Some people thought my father could be persuaded to change his mind on civil rights. Shortly before the 1948 nominating convention, a group of compromisers, who shall be nameless here, practically pledged the support of the Dixiecrats if Dad would only “soften” his views on civil rights. Dad replied:
My forebears were Confederates. I come from a part of the country where Jim Crowism is as prevalent as it is in New York or Washington. Every factor and influence in my background - and in my wife’s for that matter - would foster the personal belief that you are right.
But my very stomach turned over when I learned that Negro soldiers, just back from overseas, were being dumped out of army trucks in Mississippi and beaten.
Whatever my inclinations as a native of Missouri might have been, as President I know this is bad. I shall fight to end evils like this.
My father’s beliefs on civil rights were radical in the best sense of that word. They went to the root, the source. From the same profound understanding of the Constitution and the Bill of Rights came Abraham Lincoln’s vision of America, which Dad quoted to the NAACP in his speech at the Lincoln Memorial: “If it shall please the Divine Being who determines the destinies of nations, we shall remain a united people, and we will, humbly seeking the Divine guidance, make their prolonged nationa
l existence a source of new benefits to themselves and their successors, and to all classes and conditions of mankind.”
ON NOVEMBER 11, 1948, Dad wrote to his sister Mary from Key West, “I didn’t know I was so tired until I sat down.”
This was the only time, as far as I know, that he admitted how much effort he had put into the 1948 campaign.
November 11 was always a historic day for him. “I am on my way to the beach to take a swim,” he told Mary. “Just thirty years ago I was firing a final barrage at the Heinies at a little town called Hermaville northeast of Verdun. Some change of position I’d say.”
Although Dad strictly forbade us to gloat in public - “Now we’ve got ‘em licked let’s be generous and make ‘em like it,” he cautioned Mary - he could not restrain a few private expressions of delight over his victory.
“The White House sent me a big scrapbook of editorials from all the papers over the country - and my, how they’ve banqueted on crow.”

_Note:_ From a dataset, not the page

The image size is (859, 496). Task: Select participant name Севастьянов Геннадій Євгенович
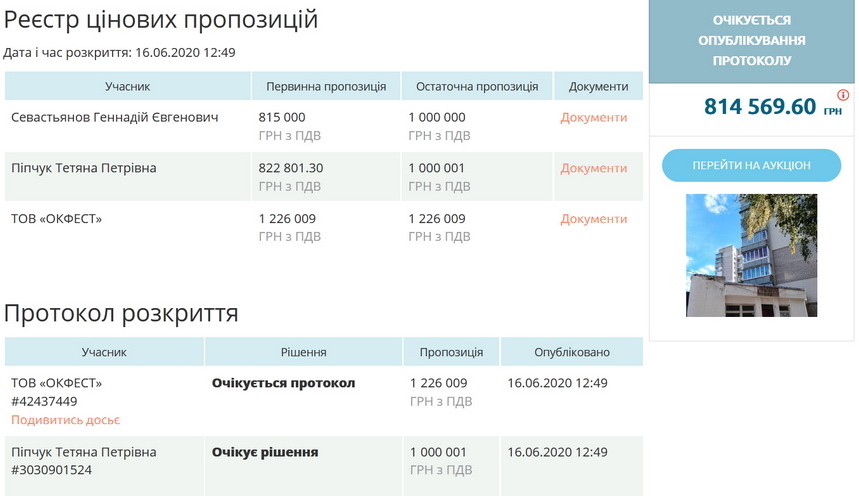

Winston Churchill, still out of office, underscored the importance of Dad’s reelection in his letter of congratulations:
My dear Harry,
I sent you a cable of my hearty congratulations on your gallant fight and tremendous victory. I felt keenly the way you were treated by some of your party and in particular Wallace who seemed to us over here to be a greater danger than he proved. But all this has now become only the background of your personal triumph. Of course it is my business as a foreigner or half a foreigner to keep out of American politics, but I am sure I can now say what a relief it has been to me and most of us here to feel that the long continued comradeship between us and also with the Democratic Party in peace and war will not be interrupted. This is most necessary and gives the best chance of preserving peace.